Within the code, 28 bits of each 32 bit word are used to store the
state of the FSR. rshift[1] to rshift[5] hold 140 bits of state.
The next 28 bits, numbered 141-168 are created in rshift[0].
Using b_n = b_{n-97} ^ b_{n-127}, we see that with n=141 we need
28 bit words starting with bit 44 (=141-97) and bit 14 (= 141-127).
Here are how the bits are stored in the rightmost 28 bits of rshift[i].
rshift[5] = 1-28
rshift[4] = 29-56
rshift[3] = 57-84
rshift[2] = 85-112
rshift[1] = 113-140
From the code, t2= (rshift[5]<<13))|(rshift[4]>>15)
contains the bits 14-41 that we need. In the C language x<> denotes a shift to the right.
We can get bits 44-56 from t1 = (rshift[4]<<15)|(rshift[3]>>13).
We then take the exclusive or of t1 and t2 and mask of the rightmost
28 bits. Finally, the shift register is moved to higher values,
dropping off the old value of rshift[5], and the new 28 bit integer
we created is divided by 2^28 to get a float between 0 and 1. All
the details can be found in ~sg/src/newfsr.c.

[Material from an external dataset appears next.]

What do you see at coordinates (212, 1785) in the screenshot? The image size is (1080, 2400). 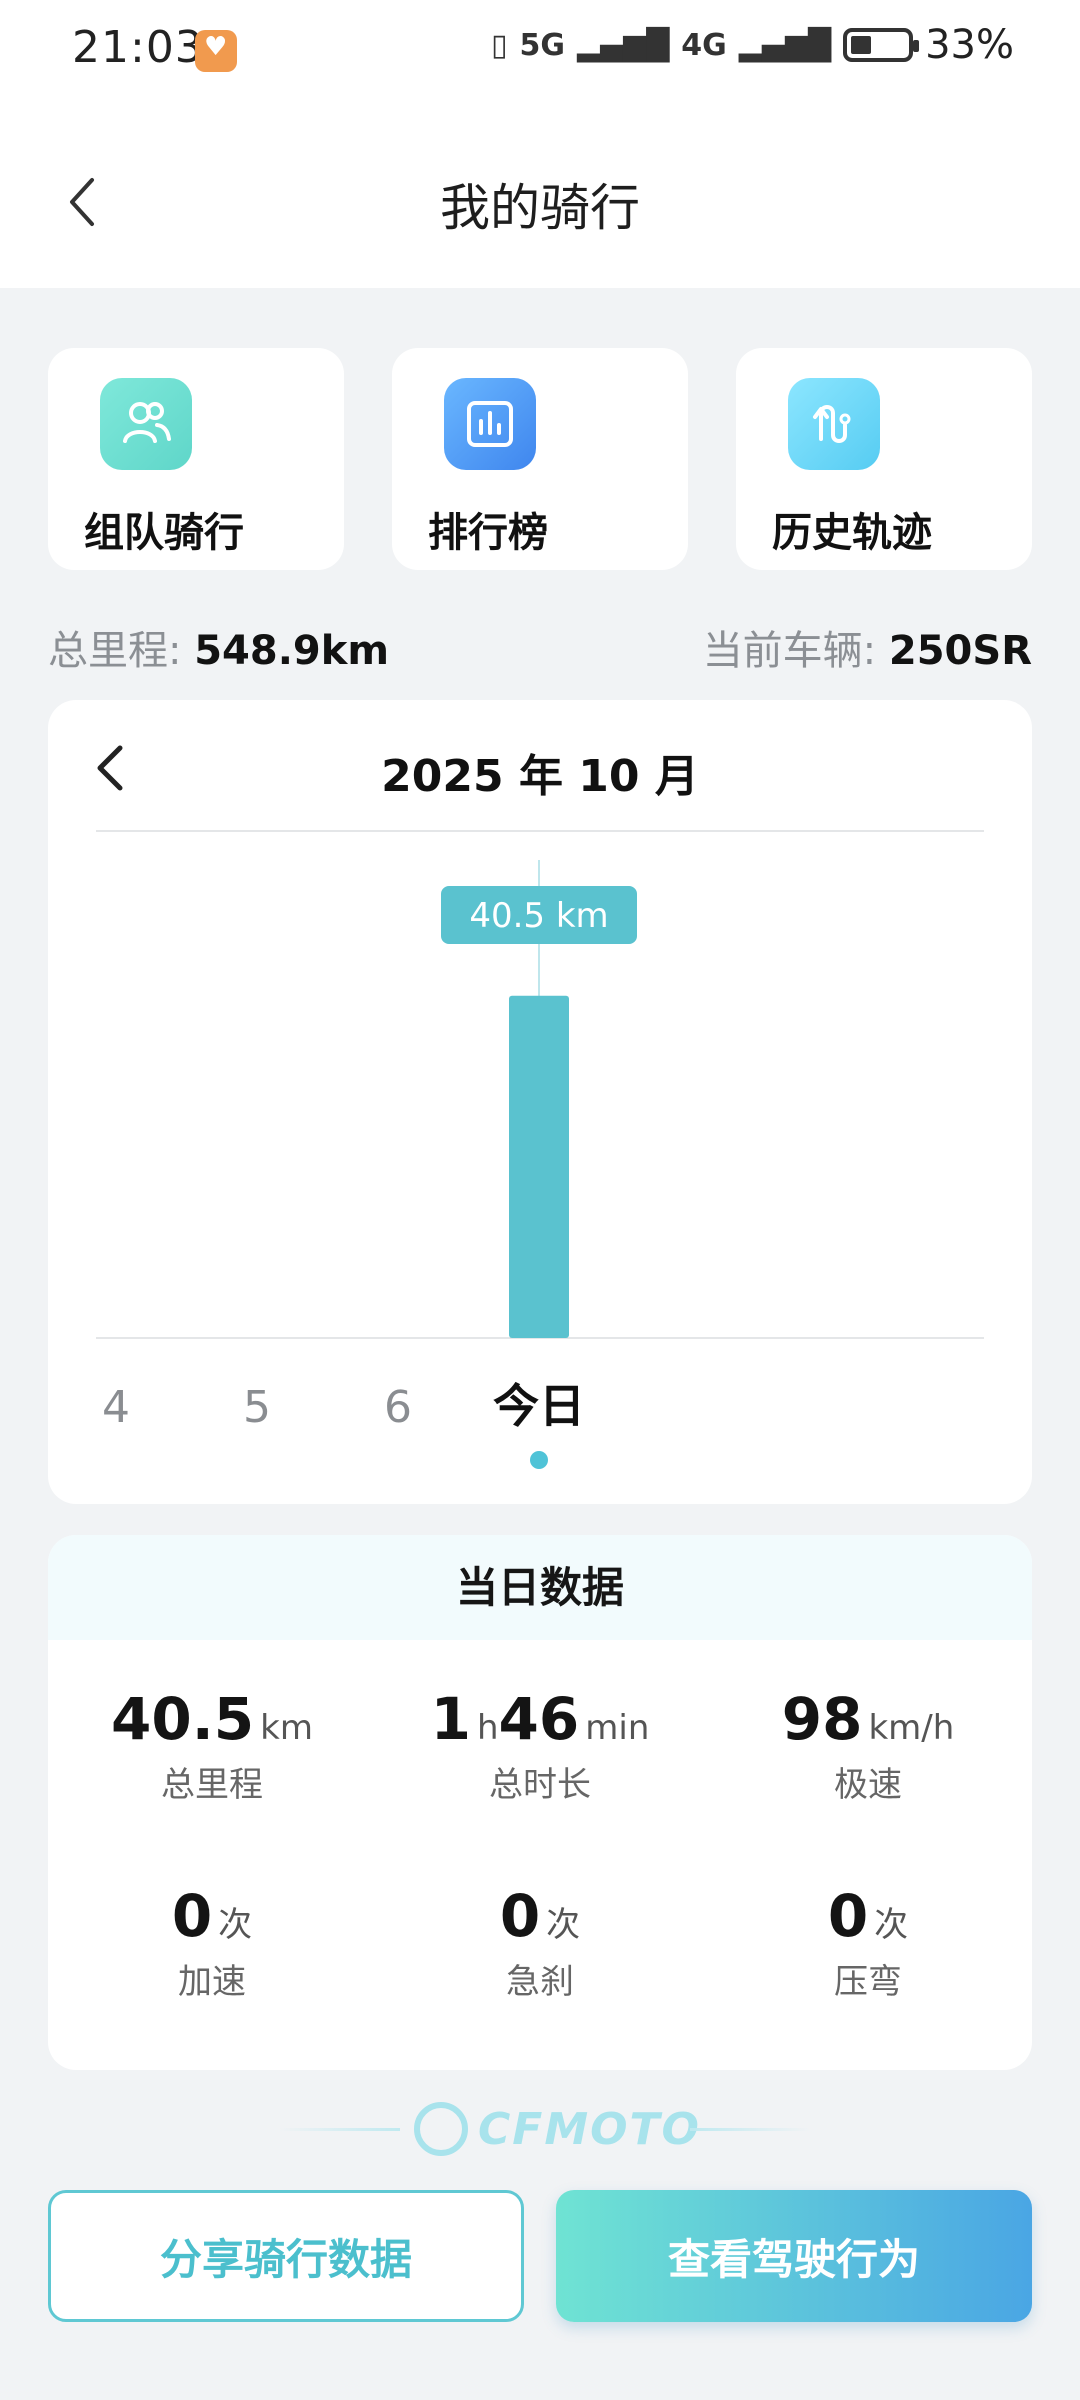 I see `stat-label: 总里程` at bounding box center [212, 1785].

Other Sources of Random Numbers
We briefly looked at Gnu Scientific Library documentation for their
random number generators. We also used Google to find the web pages
for SPRNG a set of Scalable Parallel Pseudo Random Number Generators:
http://sprng.cs.fsu.edu/
These routines can be used in parallel programs that require a different
(independent) stream of random numbers on each node.
Fitting Data
We looked at what one should do to fit data to a model function.
If the data has a Gaussian distribution about its true value, then
we maximize the probability for the set of observations by
adjusting the parameters of the model to minimize \chi^2.
\chi^2= \Sum_{i=0}^N} (y_i- y_model(x_i)^2/ \sigma_i^2
The case of a linear model will be considered in great detail in the
next class. We will obtaine specific formulae for the slope
and intercept parameters of the fit. We will also find the error
on the slope and intercept, and the covariance of those quantities.
We also need consider whether or not our fit is a good one. We
minimized chi-squared as best we could, but how small should it be?